Pour illustrer cela, je donnerai l'exemple du CMPP où j'exerce : je reçois en consultations ambulatoires des enfants en difficultés majeures de développement. Ces enfants sont scolarisés, ils ne présentent aucune vulnérabilité somatique mais une grande fragilité psychique, avec des troubles autistiques pour certains. Leur accompagnement s'inscrit dans la durée (plusieurs années parfois) et nécessite que leurs thérapeutes se sentent en sécurité pour pouvoir leur accorder toute la disponibilité et l'écoute dont ils ont besoin. Du fait des suspensions de plusieurs professionnelles, des dizaines de suivis ont été brutalement interrompus le 15 septembre 2021, le travail des équipes pluridisciplinaires gravement désorganisé durant plus d'un an et demi, enfin de très nombreux enfants sont actuellement en attente de bilans psychomoteurs et de thérapies psychomotrices. La carence de ces soins psychiques induite en pleine crise sanitaire est désastreuse, et ses conséquences seront durables.
Le travail doit pouvoir enfin reprendre de manière pérenne et stable, la bonne qualité des soins en dépend, et c'est le vote de l'abrogation de l'obligation vaccinale qui le permettra.

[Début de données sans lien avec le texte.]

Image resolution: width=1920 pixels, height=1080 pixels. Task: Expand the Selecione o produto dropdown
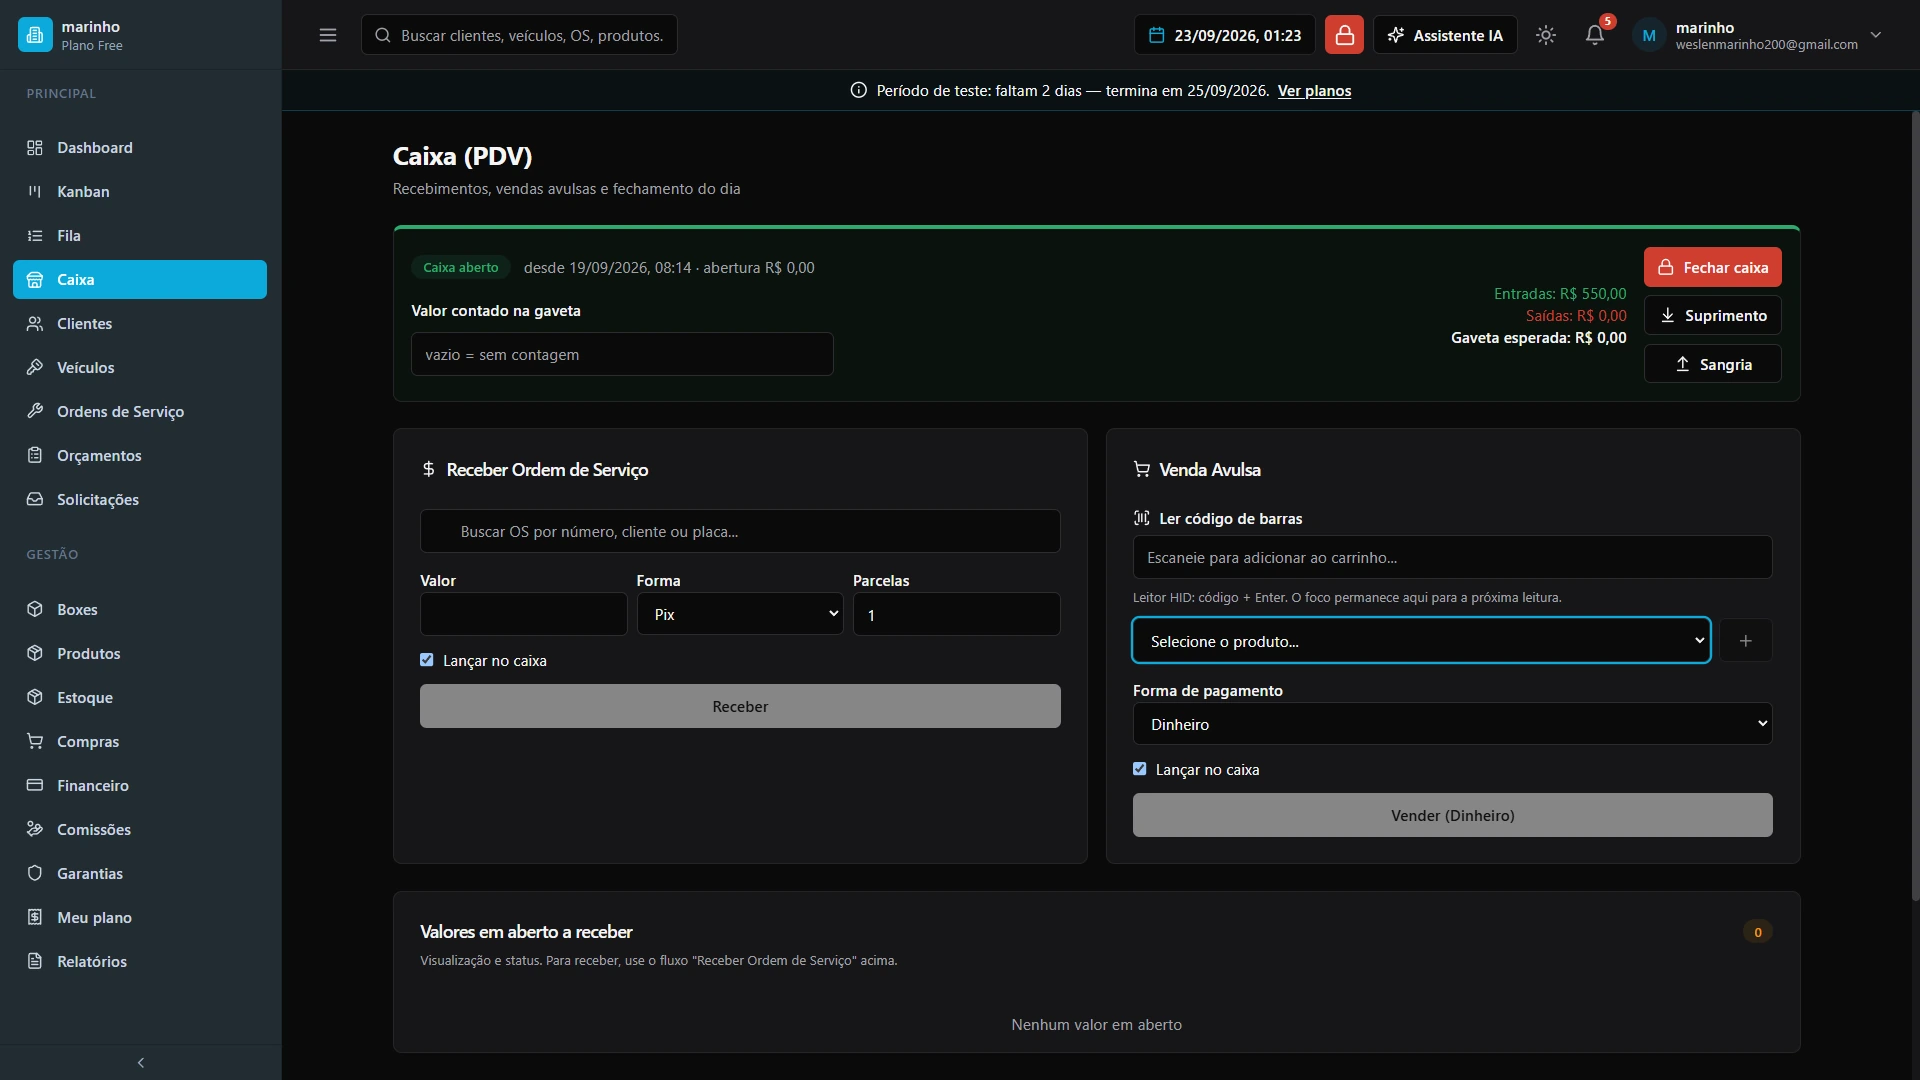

Espérant que vous serez sensible à ces divers arguments et restant à votre disposition pour toute précision, je vous prie d'agréer, Monsieur le Président du Sénat, l'expression de ma considération respectueuse.
Christine Letz
Psychomotricienne en CMPP
réintégrée aujourd'hui 22 mai 2023,
après 20 mois et 1 semaine (soit 613 jours) de suspension.